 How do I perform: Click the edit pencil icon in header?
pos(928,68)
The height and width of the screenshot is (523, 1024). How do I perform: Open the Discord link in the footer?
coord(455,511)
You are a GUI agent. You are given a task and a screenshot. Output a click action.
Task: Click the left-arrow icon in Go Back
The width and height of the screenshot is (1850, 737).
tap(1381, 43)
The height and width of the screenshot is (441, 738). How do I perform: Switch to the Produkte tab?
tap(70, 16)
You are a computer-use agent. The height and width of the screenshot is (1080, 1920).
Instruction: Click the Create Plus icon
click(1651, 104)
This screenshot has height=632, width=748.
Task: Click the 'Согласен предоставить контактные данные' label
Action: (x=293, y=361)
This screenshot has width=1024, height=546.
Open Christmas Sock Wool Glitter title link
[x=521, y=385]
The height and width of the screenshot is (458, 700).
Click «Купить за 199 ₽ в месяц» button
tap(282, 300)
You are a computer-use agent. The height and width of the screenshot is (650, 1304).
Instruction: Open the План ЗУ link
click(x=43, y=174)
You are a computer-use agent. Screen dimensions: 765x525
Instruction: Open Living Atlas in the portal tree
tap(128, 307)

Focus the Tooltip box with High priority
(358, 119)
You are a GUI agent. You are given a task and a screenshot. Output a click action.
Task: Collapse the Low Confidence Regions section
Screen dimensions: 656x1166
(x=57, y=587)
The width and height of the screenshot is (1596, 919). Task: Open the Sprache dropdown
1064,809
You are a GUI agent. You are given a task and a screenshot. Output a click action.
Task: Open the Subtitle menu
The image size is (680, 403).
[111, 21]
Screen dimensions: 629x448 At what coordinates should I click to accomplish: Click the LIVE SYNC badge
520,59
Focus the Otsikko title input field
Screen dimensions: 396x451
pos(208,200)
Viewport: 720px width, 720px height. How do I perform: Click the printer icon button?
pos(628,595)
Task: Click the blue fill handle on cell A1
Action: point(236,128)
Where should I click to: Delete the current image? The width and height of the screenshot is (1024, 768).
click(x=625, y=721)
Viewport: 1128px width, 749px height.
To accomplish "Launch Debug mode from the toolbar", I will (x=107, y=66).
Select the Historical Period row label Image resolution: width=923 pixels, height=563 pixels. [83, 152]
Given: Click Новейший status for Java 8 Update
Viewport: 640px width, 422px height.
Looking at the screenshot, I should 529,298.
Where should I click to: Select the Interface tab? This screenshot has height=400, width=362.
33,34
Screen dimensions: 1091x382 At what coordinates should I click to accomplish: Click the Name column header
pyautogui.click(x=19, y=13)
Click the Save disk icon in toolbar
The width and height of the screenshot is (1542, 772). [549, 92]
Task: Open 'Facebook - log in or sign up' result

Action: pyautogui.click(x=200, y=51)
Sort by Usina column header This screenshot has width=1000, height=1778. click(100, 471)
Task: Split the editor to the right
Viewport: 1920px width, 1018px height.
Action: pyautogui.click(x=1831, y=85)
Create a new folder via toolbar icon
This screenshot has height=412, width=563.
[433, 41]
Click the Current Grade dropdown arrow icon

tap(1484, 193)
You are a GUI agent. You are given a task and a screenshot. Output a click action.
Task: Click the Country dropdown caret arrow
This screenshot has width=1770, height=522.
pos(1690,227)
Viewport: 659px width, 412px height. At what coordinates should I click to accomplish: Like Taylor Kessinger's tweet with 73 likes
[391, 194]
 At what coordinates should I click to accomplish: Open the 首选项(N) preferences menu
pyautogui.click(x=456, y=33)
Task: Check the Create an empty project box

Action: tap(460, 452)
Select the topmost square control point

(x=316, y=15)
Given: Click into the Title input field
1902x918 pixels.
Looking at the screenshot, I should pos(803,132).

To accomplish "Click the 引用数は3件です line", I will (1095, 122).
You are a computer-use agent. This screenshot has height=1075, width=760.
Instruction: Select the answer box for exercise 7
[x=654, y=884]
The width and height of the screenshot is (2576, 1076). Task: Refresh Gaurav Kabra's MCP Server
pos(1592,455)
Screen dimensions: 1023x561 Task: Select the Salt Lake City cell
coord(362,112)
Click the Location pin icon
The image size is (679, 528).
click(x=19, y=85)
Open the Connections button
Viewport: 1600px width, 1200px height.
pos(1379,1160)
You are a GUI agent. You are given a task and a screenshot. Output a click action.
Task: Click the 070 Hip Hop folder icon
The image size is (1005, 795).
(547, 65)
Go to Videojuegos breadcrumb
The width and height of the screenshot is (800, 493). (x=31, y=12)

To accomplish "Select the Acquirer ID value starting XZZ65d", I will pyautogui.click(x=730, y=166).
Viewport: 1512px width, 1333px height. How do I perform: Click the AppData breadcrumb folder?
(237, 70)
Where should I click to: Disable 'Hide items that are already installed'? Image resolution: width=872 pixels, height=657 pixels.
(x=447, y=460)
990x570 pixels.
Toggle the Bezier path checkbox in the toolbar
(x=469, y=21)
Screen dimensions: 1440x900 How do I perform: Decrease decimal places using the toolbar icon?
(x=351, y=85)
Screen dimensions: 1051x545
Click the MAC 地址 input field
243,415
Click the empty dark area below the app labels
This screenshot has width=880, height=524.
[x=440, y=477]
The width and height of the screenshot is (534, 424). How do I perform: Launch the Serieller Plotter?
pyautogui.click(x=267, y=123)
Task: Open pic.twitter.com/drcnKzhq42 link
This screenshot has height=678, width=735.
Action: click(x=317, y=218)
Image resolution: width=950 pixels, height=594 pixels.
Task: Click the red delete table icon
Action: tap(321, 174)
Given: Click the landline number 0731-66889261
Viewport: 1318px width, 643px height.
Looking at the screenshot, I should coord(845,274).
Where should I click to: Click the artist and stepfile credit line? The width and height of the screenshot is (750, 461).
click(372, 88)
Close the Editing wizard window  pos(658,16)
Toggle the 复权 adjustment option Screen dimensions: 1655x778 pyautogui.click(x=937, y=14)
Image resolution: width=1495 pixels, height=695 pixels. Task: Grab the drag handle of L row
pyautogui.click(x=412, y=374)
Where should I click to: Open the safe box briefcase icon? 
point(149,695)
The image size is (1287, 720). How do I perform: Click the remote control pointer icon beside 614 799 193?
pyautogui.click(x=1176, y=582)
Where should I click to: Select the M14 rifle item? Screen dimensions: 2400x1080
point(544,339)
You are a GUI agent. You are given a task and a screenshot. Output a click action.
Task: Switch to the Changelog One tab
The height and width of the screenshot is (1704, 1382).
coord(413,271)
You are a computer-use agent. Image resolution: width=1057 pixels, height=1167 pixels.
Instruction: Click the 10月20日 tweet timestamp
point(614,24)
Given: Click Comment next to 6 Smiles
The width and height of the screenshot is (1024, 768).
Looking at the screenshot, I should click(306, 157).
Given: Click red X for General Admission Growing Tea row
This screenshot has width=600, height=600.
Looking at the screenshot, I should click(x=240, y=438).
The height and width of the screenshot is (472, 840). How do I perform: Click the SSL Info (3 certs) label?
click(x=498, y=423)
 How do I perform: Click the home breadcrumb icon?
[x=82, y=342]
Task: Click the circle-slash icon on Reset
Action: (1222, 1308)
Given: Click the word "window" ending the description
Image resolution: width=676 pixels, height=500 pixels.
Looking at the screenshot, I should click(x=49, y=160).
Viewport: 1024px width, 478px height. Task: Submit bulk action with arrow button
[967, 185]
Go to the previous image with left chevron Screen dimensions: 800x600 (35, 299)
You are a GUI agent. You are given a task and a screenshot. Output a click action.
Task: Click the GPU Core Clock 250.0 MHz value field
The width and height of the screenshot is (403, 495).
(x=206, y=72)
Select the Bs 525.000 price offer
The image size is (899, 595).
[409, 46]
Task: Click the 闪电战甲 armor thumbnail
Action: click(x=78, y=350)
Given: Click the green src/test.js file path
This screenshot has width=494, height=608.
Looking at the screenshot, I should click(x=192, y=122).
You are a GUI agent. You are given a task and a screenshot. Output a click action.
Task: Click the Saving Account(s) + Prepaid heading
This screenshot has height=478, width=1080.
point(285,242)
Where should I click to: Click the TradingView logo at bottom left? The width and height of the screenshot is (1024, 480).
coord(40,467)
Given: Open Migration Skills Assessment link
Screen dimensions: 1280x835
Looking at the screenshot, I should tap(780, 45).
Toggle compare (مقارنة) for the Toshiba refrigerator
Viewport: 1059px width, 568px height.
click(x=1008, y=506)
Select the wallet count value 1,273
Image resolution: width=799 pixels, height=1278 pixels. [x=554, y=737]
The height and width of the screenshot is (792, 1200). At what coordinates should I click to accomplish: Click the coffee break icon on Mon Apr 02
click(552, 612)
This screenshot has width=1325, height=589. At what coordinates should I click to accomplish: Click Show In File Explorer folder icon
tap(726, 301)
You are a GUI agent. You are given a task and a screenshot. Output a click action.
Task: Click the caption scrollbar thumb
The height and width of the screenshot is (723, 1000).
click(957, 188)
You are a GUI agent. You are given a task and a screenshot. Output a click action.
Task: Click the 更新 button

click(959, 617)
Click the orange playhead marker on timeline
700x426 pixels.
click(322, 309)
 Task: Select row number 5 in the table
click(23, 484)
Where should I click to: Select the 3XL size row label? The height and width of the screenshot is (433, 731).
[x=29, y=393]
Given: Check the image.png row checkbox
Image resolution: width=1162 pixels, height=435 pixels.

========

- [Try it] Starting at the line that contains "This screenshot has width=1325, height=589.", retype each line through the last one in the records, both included, and add nothing.

- [Response]
This screenshot has width=1325, height=589. At what coordinates should I click to accomplish: Click Show In File Explorer folder icon
tap(726, 301)
You are a GUI agent. You are given a task and a screenshot. Output a click action.
Task: Click the caption scrollbar thumb
The height and width of the screenshot is (723, 1000).
click(957, 188)
You are a GUI agent. You are given a task and a screenshot. Output a click action.
Task: Click the 更新 button

click(959, 617)
Click the orange playhead marker on timeline
700x426 pixels.
click(322, 309)
 Task: Select row number 5 in the table
click(23, 484)
Where should I click to: Select the 3XL size row label? The height and width of the screenshot is (433, 731).
[x=29, y=393]
Given: Check the image.png row checkbox
Image resolution: width=1162 pixels, height=435 pixels.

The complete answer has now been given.